The state of emergency is set to expire this evening at 11:30pm. From the look and feel of things, however, you would think it ended Thursday morning. Since then the soldiers have been off the streets, and all the major roads have reopened. Some of the larger restaurants have remained closed because of the ban against public gatherings, and there is still a general prohibition on alcohol sales. However, other than these inconveniences the state of emergency has been a laid back affair, more reassuring than oppressive.
An article on www.news.mn indicated that experts have advised razing the MPRP building and constructing a new headquarters. It's strange enough to see that building gutted by fire, and I think it will be stranger still for it to be gone. I think this will have a significant psychological effect on Mongolian politics. Only time will tell whether this effect will be positive or negative.

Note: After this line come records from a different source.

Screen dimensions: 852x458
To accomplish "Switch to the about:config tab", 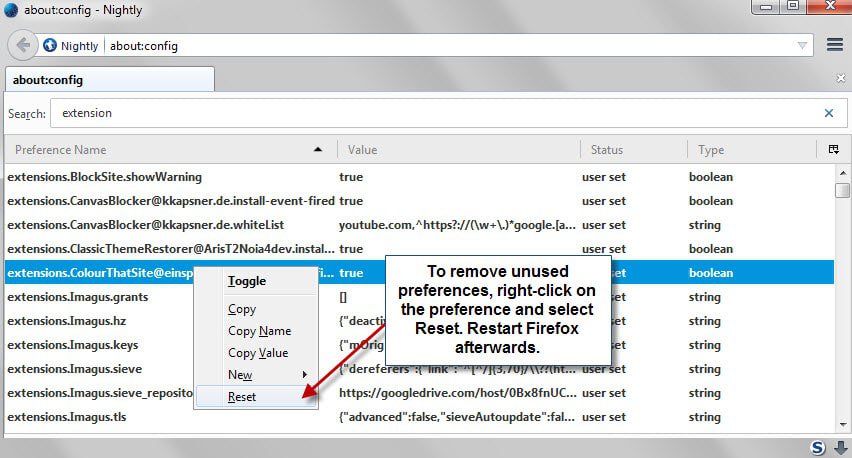I will 108,79.
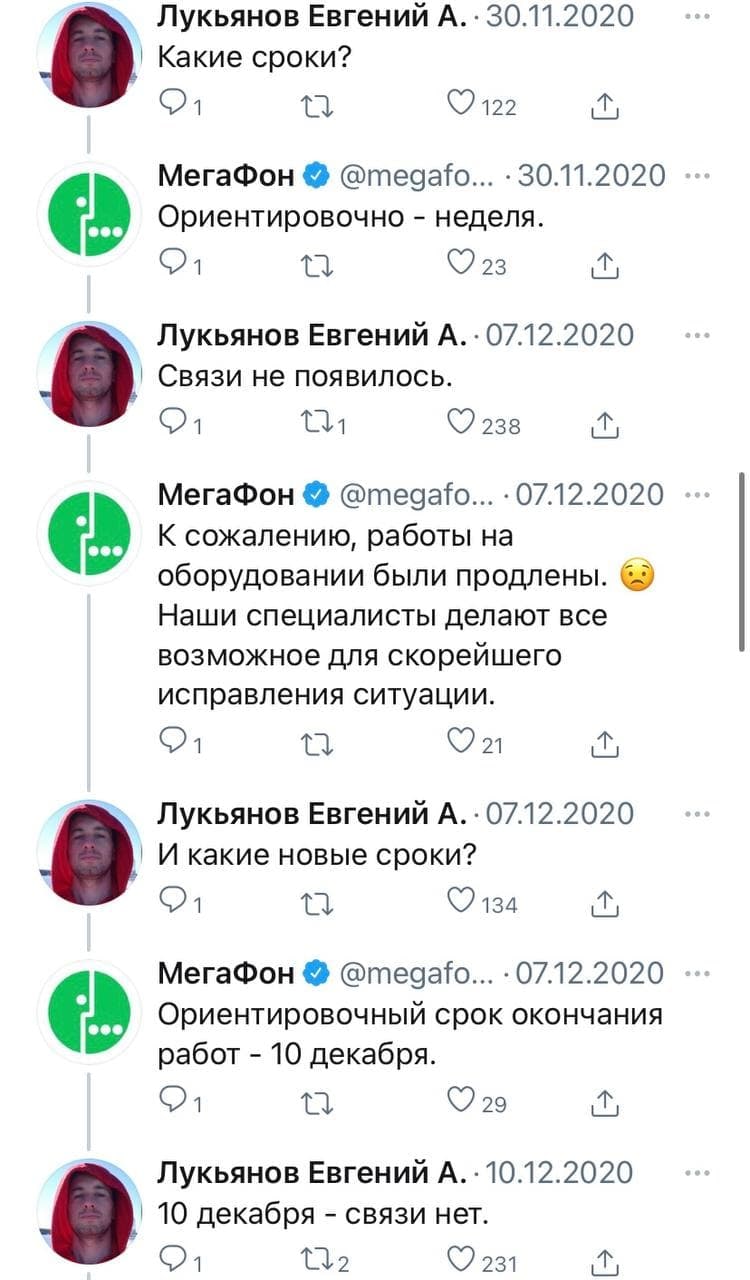This screenshot has width=750, height=1280.
Task: Click the 07.12.2020 date on "И какие новые сроки?"
Action: (x=560, y=813)
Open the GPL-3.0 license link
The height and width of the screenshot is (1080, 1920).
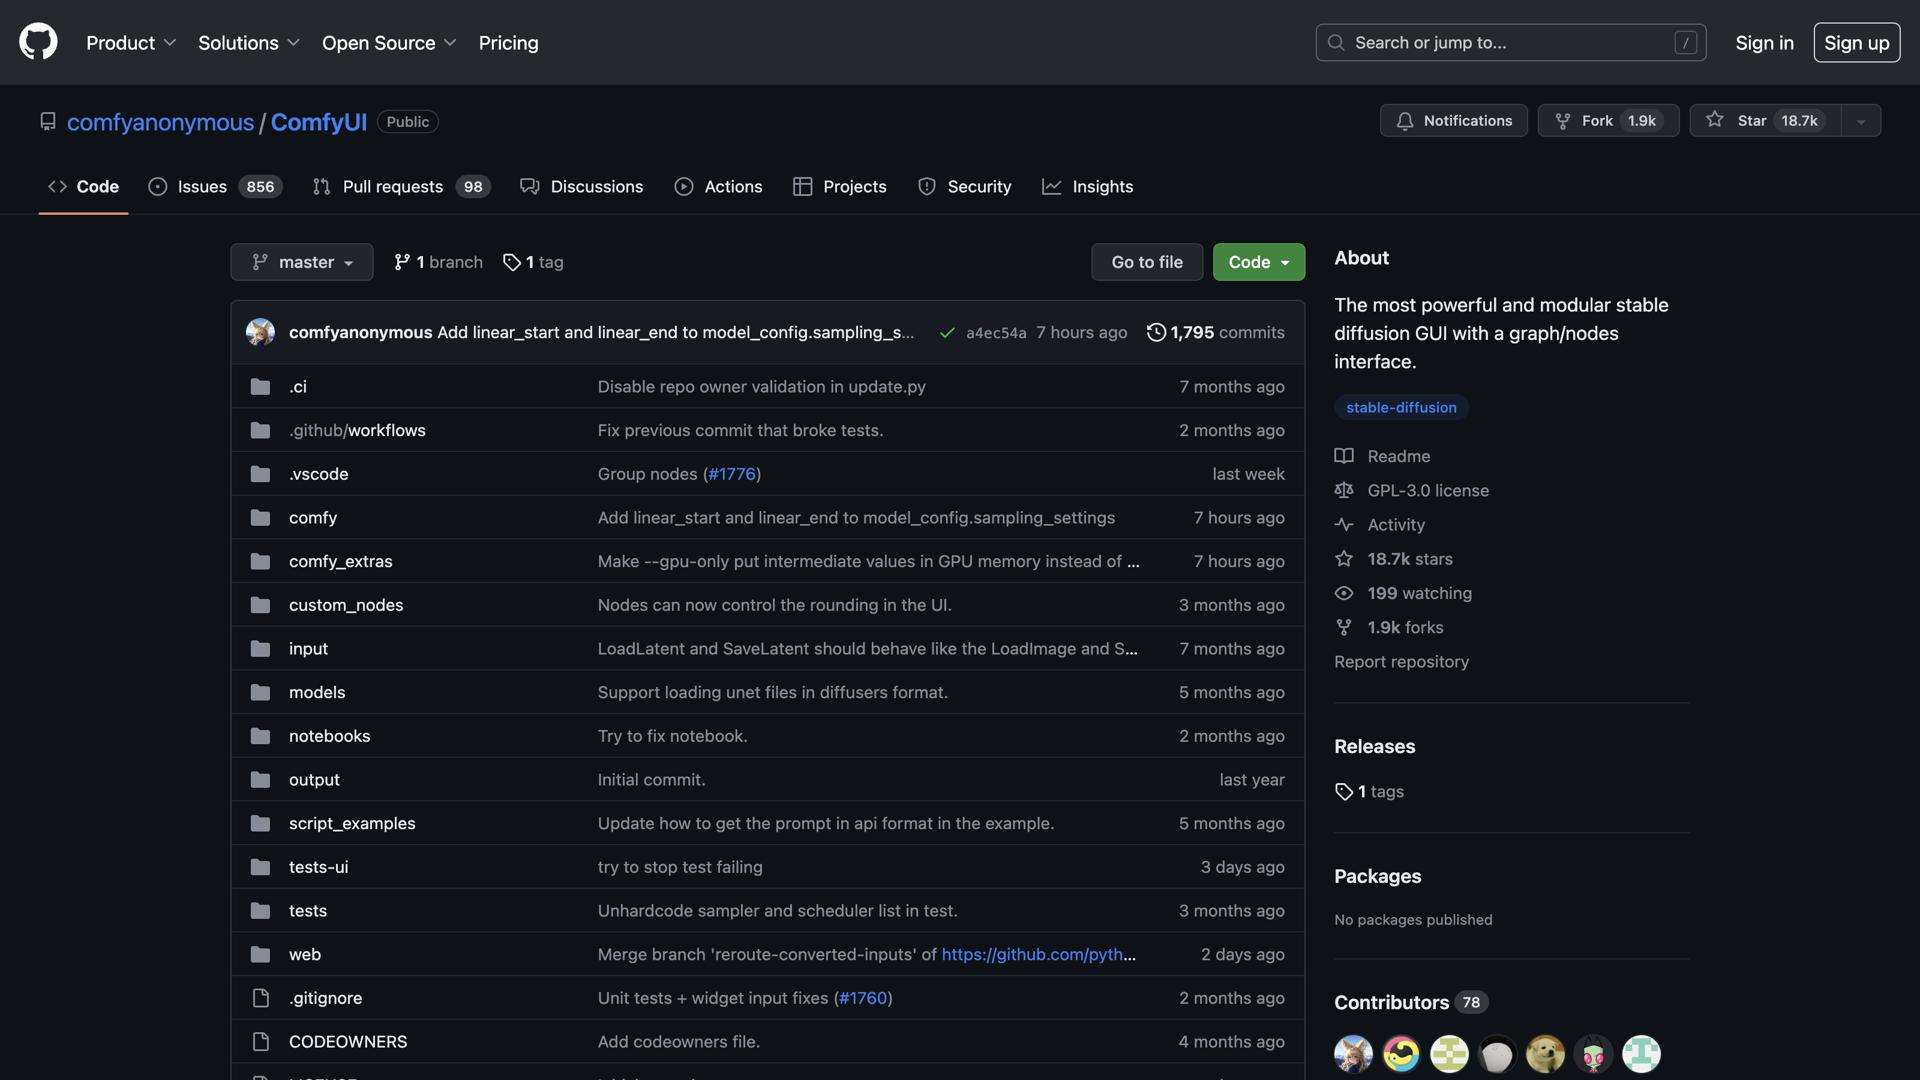1427,490
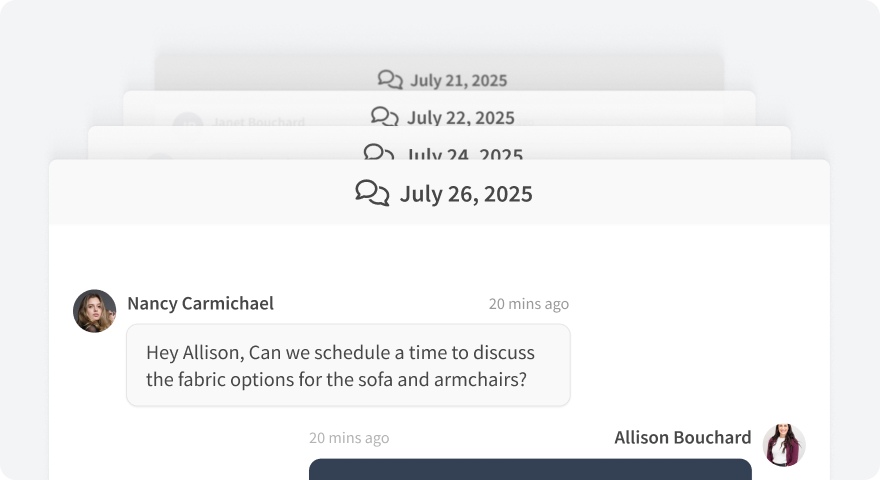Viewport: 880px width, 480px height.
Task: Click the blank area below the July 26 header
Action: [x=440, y=255]
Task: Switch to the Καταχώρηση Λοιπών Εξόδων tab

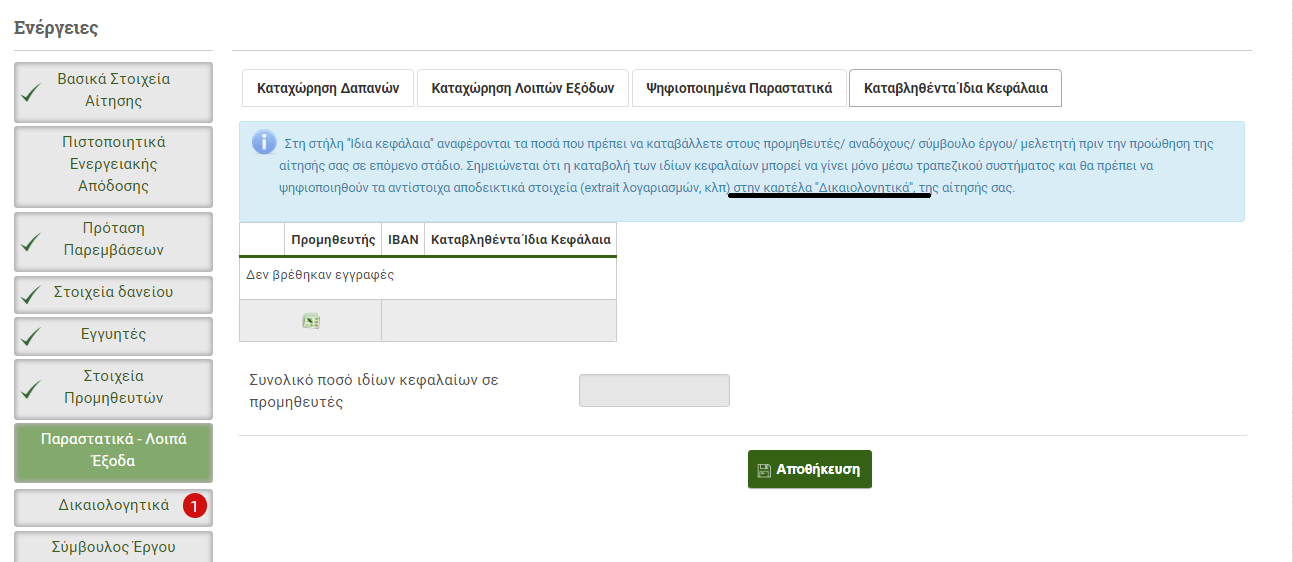Action: click(522, 88)
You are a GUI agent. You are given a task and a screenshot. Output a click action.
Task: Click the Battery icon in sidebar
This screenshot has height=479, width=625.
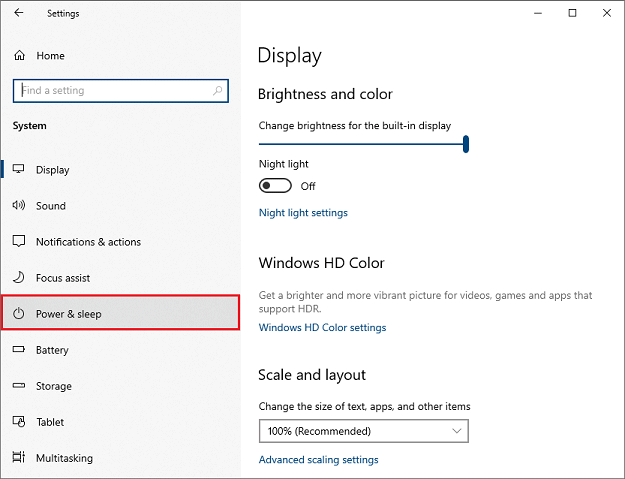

The political fall out from the riot is just beginning, I am sure. This is in many ways like Mongolia's Hurricane Katrina. It exposed the social and economic injustice and the perennial failure of leadership in Mongolia, and it also jolted people, especially the politicians, into realizing that failed policies can have frightening indirect consequences when a perfect storm of events forms. The irony is that this election was probably the fairest and most transparent in Mongolia's democratic history, but the government has failed in its responsibilities. It is not difficult to convince some people that incompetence is an insidious form of political corruption, as opposed to an absence of leadership and vision. I am an optimist about Mongolia. It takes three steps forward for each step back, and I am confident that the vast majority of people will make the right decisions to turn this tragedy into an opportunity to take ever more steps forward.